La Grève Nationale du 21 Décembre

Le 21 décembre a connu une grève des médecins du secteur public à l’échelle nationale. Seuls les services d’urgence et de réanimation sont restés opérationnels.

Depuis plusieurs mois, une série de grèves a été organisée afin d’affirmer et réitérer les revendications du Syndicat Indépendant des Médecins de Santé Publique. Des revendications qui, jusqu’à présent, font face à l’indifférence du ministère de santé.

Le secteur public souffre depuis bien longtemps de plusieurs maux : Défaut des équipements médicaux, manque incontestable de personnel médical et paramédical, mauvaise distribution des ressources humaines et matérielles, locaux hospitaliers détériorés et mal entretenus… Une situation désastreuse qui nécessite des solutions urgentes et une volonté politique à ce jour absentes.

A travers ces manifestations, les médecins expriment leur mécontentement et demandent à améliorer leurs conditions de travail. Parmi leurs doléances légitimes, l’équivalence du doctorat en médecine au doctorat national c’est à dire un salaire égal à l’indice 509 ( Soit environ de 15 000Dh).
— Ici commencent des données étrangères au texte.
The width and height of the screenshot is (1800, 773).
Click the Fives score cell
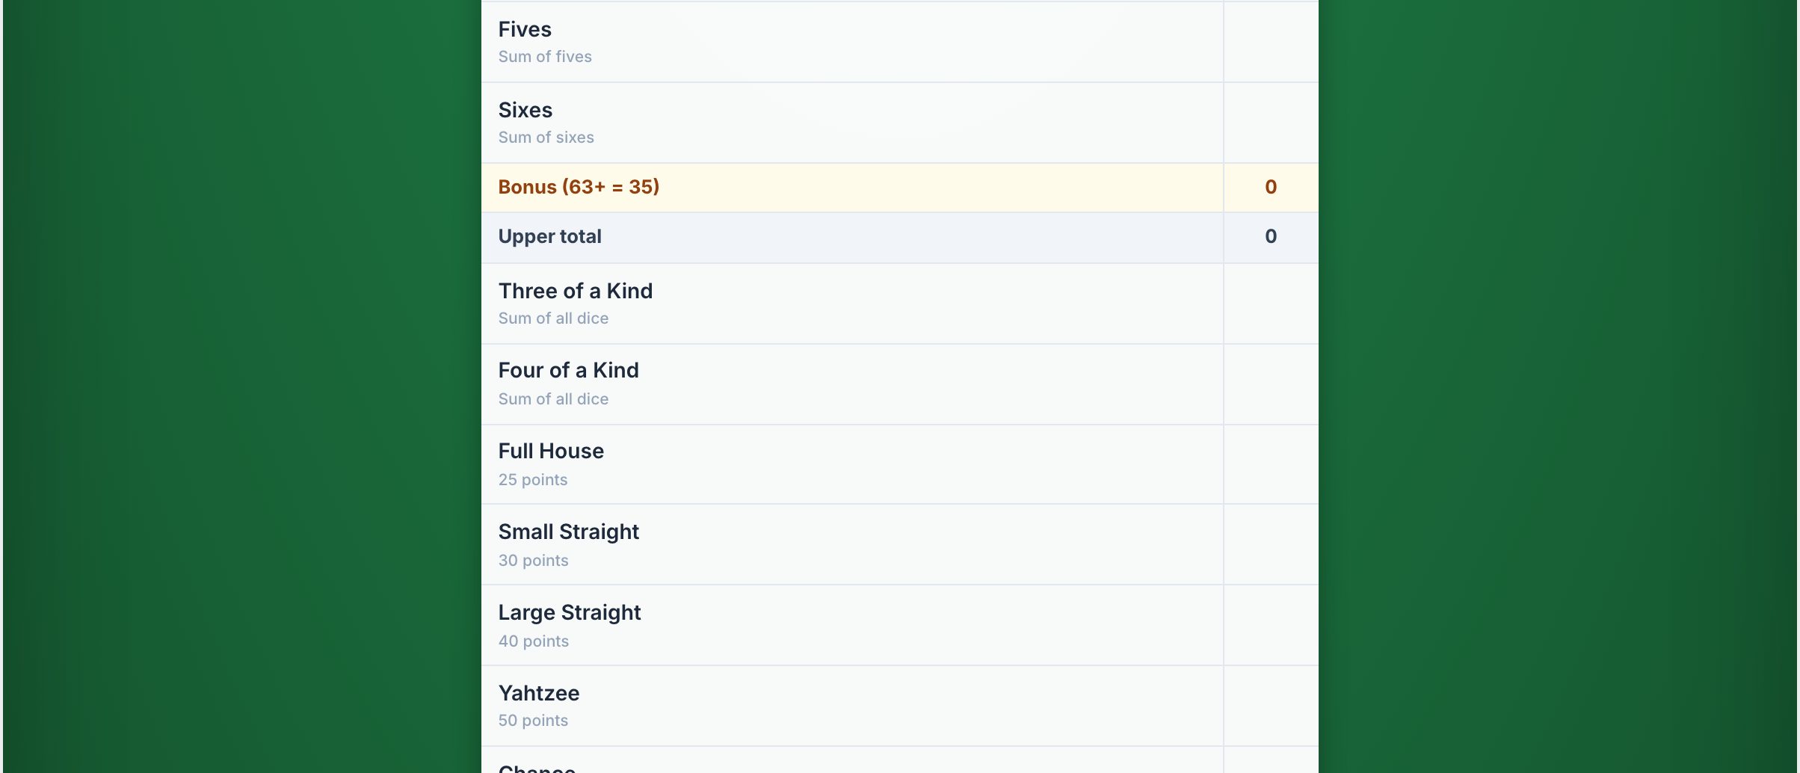[x=1271, y=42]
Dr El Mountadar Alaoui, secrétaire général national du Syndicat Indépendant des Médecins de Santé Publique, nous a confié que le taux de participation a franchi les 75% et que des Sit-in ont eu lieu dans les différentes villes du Royaume, notamment à Kénitra, Oujda et Meknes-Fés. Il nous a également affirmé que des mesures de pression futures ont déjà été élaborées, dont une gréve nationale et des Sit-in à Casablanca et Tétouan. Action prévue pour le 16 Janvier 2018. Alors qu’une marche nationale est programmée le 10 février à Rabat ayant comme point de départ le siège du Ministère de la Santé.

Face à l’impassibilité du ministère de tutelle, ce climat de tension risque de perdurer pour longtemps.